O próprio timing deste encontro — revelado pelo jornal online Página Um — tem relevância. Gouveia e Melo está a um mês de terminar o seu mandato de dois anos como Chefe do Estado-Maior da Armada e o Governo tem em mãos uma decisão importante: renova ou não o mandato do almirante até ao final de 2026. Se não o fizer, Gouveia e Melo passa à vida como civil e tem todas as condições para, se assim o quiser, entrar na corrida à sucessão de Marcelo Rebelo de Sousa — ambição que nunca afastou por completo, que as sucessivas sondagens alimentam e que o ar dos tempos à direita parece reconfortar.
Mesmo os mais próximos conselheiros de Nuno Melo não arriscam uma explicação cabal para um encontro noturno tão inusitado — ainda que a tese mais consensual é de que o ministro da Defesa aproveitou a conversa para tentar convencer o almirante a aceitar a recondução no cargo — além de se mencionar que Melo tem uma “excelente relação” e “fala regularmente” com Gouveia e Melo. Lamenta-se, apesar de tudo, que o líder do CDS não tenha procurado um espaço mais discreto para tal encontro.
Marcelo, por sua vez, não vai escondendo que não gostaria de ver um militar como Presidente da República e vai dando frequentes sinais de que preferia ver Gouveia e Melo reconduzido à frente da Marinha. Ao Observador, fonte de Belém reitera essa leitura por parte do Presidente da República. “A recondução é a solução mais lógica. Está a fazer um lugarão, seria difícil substituí-lo, tem um peso muito grande e aparentemente lida bem com o ministro da Defesa”, sugere-se.
Ora, mas a decisão não cabe inteiramente a Marcelo Rebelo de Sousa. Tal como no cargo de Procurador-Geral da República, por exemplo, a nomeação das chefias dos três ramos das forças armadas é feita por indicação do primeiro-ministro com o aval do Presidente da República.
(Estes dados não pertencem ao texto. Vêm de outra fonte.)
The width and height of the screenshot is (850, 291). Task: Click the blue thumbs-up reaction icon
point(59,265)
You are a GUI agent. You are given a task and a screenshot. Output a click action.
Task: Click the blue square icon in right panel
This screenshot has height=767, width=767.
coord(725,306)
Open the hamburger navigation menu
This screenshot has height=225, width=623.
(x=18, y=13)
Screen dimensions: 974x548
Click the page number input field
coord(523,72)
E, a cerca de um mês a decisão, Marcelo está como estava com Amadeu Guerra: em grande medida às escuras e sem saber qual é a real intenção de Luís Montenegro, “um especialista em surpreender e em deixar para o último instante todas as decisões”, comenta-se em Belém.
Almirante “sente o cheiro” do tempo político
Publicamente, a única coisa que Marcelo aceitou dizer foi que não sabia nem tinha como saber o conteúdo da reunião entre Nuno Melo e Gouveia e Melo, aproveitando as declarações aos jornalistas para elogiar o “trabalho do senhor almirante”, no contexto da cooperação internacional entre marinhas, considerando que “é uma obra muito importante para Portugal”. Quanto ao futuro, tudo atirado para a frente. “Vamos deixar correr o processo, que é um processo que é normal e que diz respeito à recondução ou não recondução de uma chefia militar”, limitou-se a dizer.
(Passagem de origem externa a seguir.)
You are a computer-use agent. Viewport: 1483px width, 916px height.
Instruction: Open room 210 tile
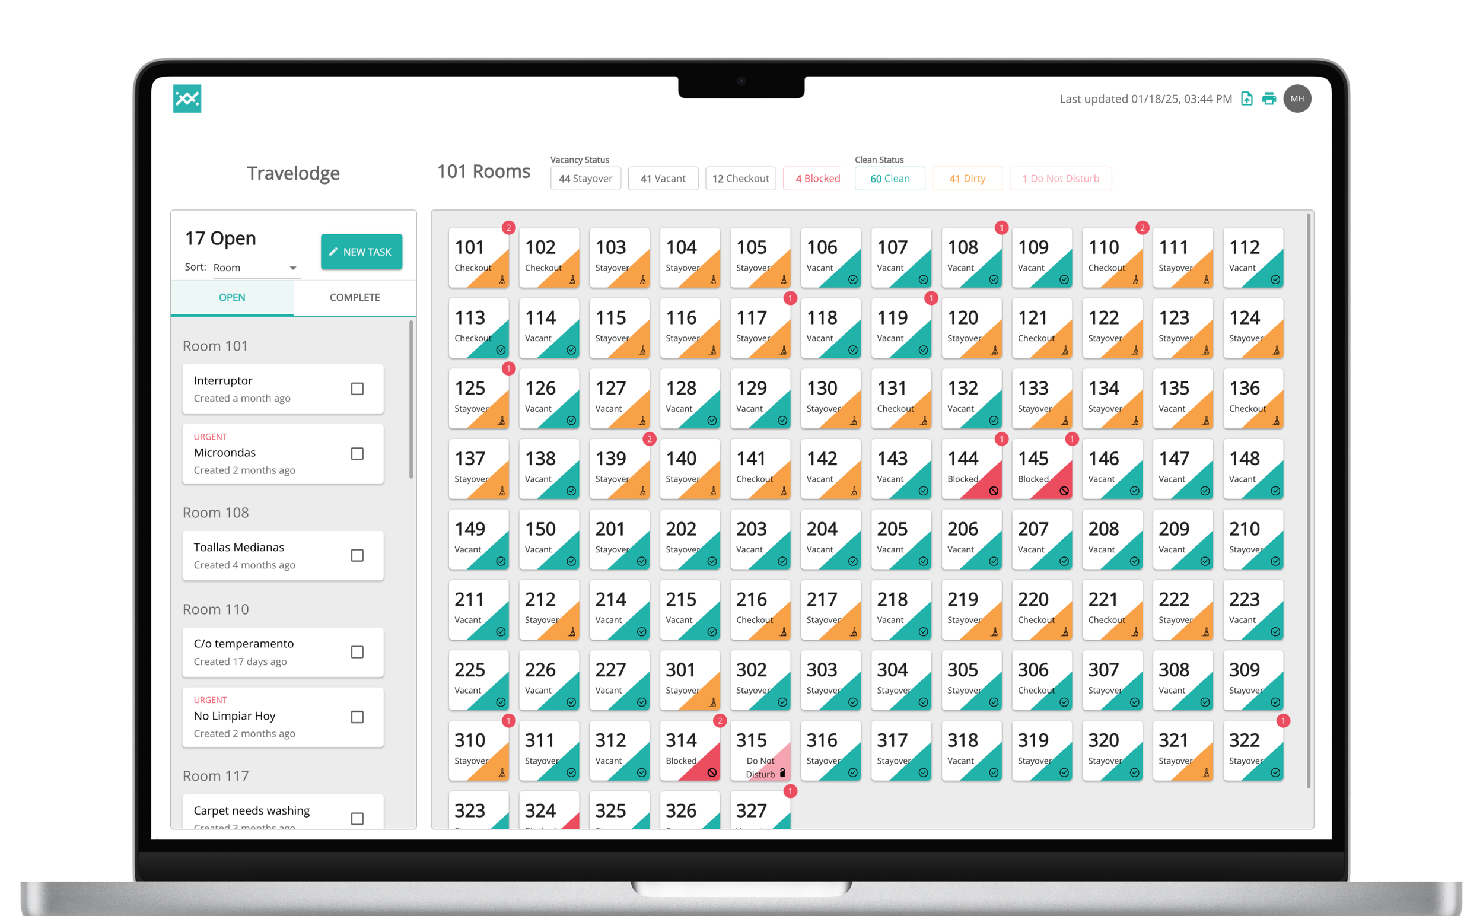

Mas a marcação cerrada e pouco discreta de Marcelo a Gouveia e Melo dura há largos meses e já motivou momentos de alguma tensão, particularmente em dois casos: da primeira vez, quando o semanário Expresso escreveu que o Presidente da República queria travar a candidatura do almirante a Belém a troco, precisamente, da recondução deste como CEMA — intenção que o próprio, de viva voz, viria a desmentir.
No segundo momento, quando o mesmo Expresso escreveu que Gouveia e Melo aceitaria ficar à frente da Marinha a troco de dois submarinos — condição que o próprio, de viva voz, viria a desmentir violentamente, ainda que o semanário tenha deixado uma nota editorial venenosa sobre o desmentido do almirante: “A direção do jornal reafirma o que aqui publicou, consciente das fontes que foram contactadas para a sua elaboração — que por regra mantemos sigilosas, quando há um compromisso de parte a parte nesse sentido”.
Em rigor, mesmo que Luís Montenegro deseje muito reconduzir Gouveia e Melo, tudo dependerá da vontade do próprio para continuar como CEMA. O almirante alimenta há anos um tabu sobre as suas alegadas ambições presidenciais, ainda que exista quem jure a pés juntos que está tudo resolvido: Gouveia e Melo já terá a decisão tomada e que quer mesmo avançar para a sucessão de Marcelo Rebelo de Sousa.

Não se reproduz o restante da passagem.